ALMOST every year for the past 50 years, universities in Australia have faced some sort of review. Most focused on the role of academics, even though general staff outnumber them by about three to one.
The fact that academics get all the top jobs and the social status, plus higher salaries and free trips overseas, has led to general staff being likened to a "forgotten people".
But the distinctions between general and academic work are blurring, says a study for the federal education department by the Australian Centre for Industrial Relations Research and Training at the University of Sydney. "Most general staff in universities are women and the relative size of the clerical workforce means they are disproportionately located in lower-level positions," the report says.
Industrial relations arrangements do not adequately reflect these changes, the study says. It points to an underlying feeling, particularly among general staff unions, that members are at a disadvantage compared with academic staff in areas where their responsibilities overlap.
There is a huge salary differential.

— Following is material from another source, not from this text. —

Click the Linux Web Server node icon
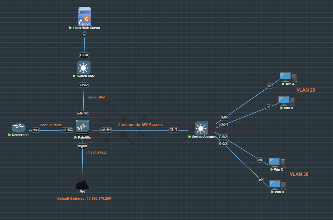This screenshot has width=333, height=220. tap(84, 17)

An academic at the top level of the salary scale, for example, will earn more than Aus$90,000 (Pounds 33,500) this year whereas a general staff member on the highest level will be paid only Aus$60,000.
Similarly, while a newcomer employed in an administrative, professional or technical post will be lucky if she makes Aus$12,000 a year, a young lecturer on the lowest level will be paid nearly three times this sum.
But when the researchers visited universities they found that some administrators were lecturing in business studies and that many academics spent most of their time doing administration. "In laboratory areas, professional officers were being increasingly called on to undertake tutoring and/or lecturing at the undergraduate and, at times, postgraduate level," the report states.
Even with the differences in salary and status, however, when general staff were asked if they would like to obtain academic classifications, most professional officers preferred the certainty of standard hours, holidays and pay rates to what were seen as less defined "academic" conditions, particularly given the sharp rise in contract and sessional work.